El tercero tropezó con la trompa y enseguida pudo emitir su opinión: “Largo, redondo, repelente… ¡Tiene que ser una serpiente poco común!”

Osado y animoso, el cuarto trepó por una de las patas y exclamó: “¡Qué tronco más gordo! Amigos, ¡esto es algún tipo de árbol!”

El quinto palpó una oreja y proclamó: “Queridos colegas, ¡estáis completamente equivocados! ¡Obviamente es un enorme y extraño abanico!”

Por fin, desconcertado por tales discrepancias, el sexto fue a dar con el rabo, se agarró fuerte y les espetó: “¡Vamos, vamos, ninguno habéis acertado! Tocadlo otra vez y comprobaréis que es una soga.”

Así quedaron los ciegos discutiendo largamente, sin lograr ponerse de acuerdo pues cada uno estaba muy seguro de lo que había tocado con sus propias manos. ¡Todos con una pizca de razón…, y todos equivocados!

El tacto proporciona contacto físico.

La vista, color y profundidad.

El oído, melodía.

El olfato y el gusto, sabor.

Cinco sentidos que captan lo sensible. Los cinco son necesarios. Mas para conocer la verdad, inteligencia y razón resultan imprescindibles. No bastan los sentidos, la ciencia, la experiencia, ni siquiera la universidad.

Los sabios, conscientes de sus limitaciones visuales pero ávidos de conocimiento, se apresuran a utilizar las vías de exploración que están en sus manos; nunca mejor dicho. Se levantan y buscan. Lo que encuentran es una realidad compleja, poliédrica y dinámica. Su afán de saber les lleva a compartir lo que cada uno percibe, si bien el resultado no termina de ser satisfactorio debido a la disparidad de sus deducciones.

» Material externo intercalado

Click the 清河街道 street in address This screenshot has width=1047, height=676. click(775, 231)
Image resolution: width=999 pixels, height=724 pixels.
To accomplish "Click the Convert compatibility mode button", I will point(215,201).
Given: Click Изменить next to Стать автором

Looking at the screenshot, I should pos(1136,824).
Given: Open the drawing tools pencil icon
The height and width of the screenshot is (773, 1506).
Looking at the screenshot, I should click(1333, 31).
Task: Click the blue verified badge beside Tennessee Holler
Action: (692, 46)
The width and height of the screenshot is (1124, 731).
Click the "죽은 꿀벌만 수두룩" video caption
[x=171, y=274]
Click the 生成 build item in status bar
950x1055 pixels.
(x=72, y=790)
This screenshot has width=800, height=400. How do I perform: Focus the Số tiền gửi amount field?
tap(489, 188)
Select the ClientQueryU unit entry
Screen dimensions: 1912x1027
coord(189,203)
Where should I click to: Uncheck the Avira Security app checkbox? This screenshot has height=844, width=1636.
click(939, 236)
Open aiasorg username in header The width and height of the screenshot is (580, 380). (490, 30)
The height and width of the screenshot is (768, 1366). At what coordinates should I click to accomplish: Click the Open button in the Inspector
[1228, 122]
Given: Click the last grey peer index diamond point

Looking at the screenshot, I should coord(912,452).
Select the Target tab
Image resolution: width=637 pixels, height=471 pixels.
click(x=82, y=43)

Algo semejante nos ocurre cuando nos acercamos al variado fenómeno empresarial. Nuestras limitaciones cognoscitivas han generado un verdadero mosaico de visiones dispares y, en ocasiones, aparentemente irreconciliables. Queremos saber y entender; para ello, investigamos, reflexionamos, analizamos, comprobamos y experimentamos. Sin embargo, los hallazgos han dado lugar a teorías de la empresa fragmentarias y divergentes.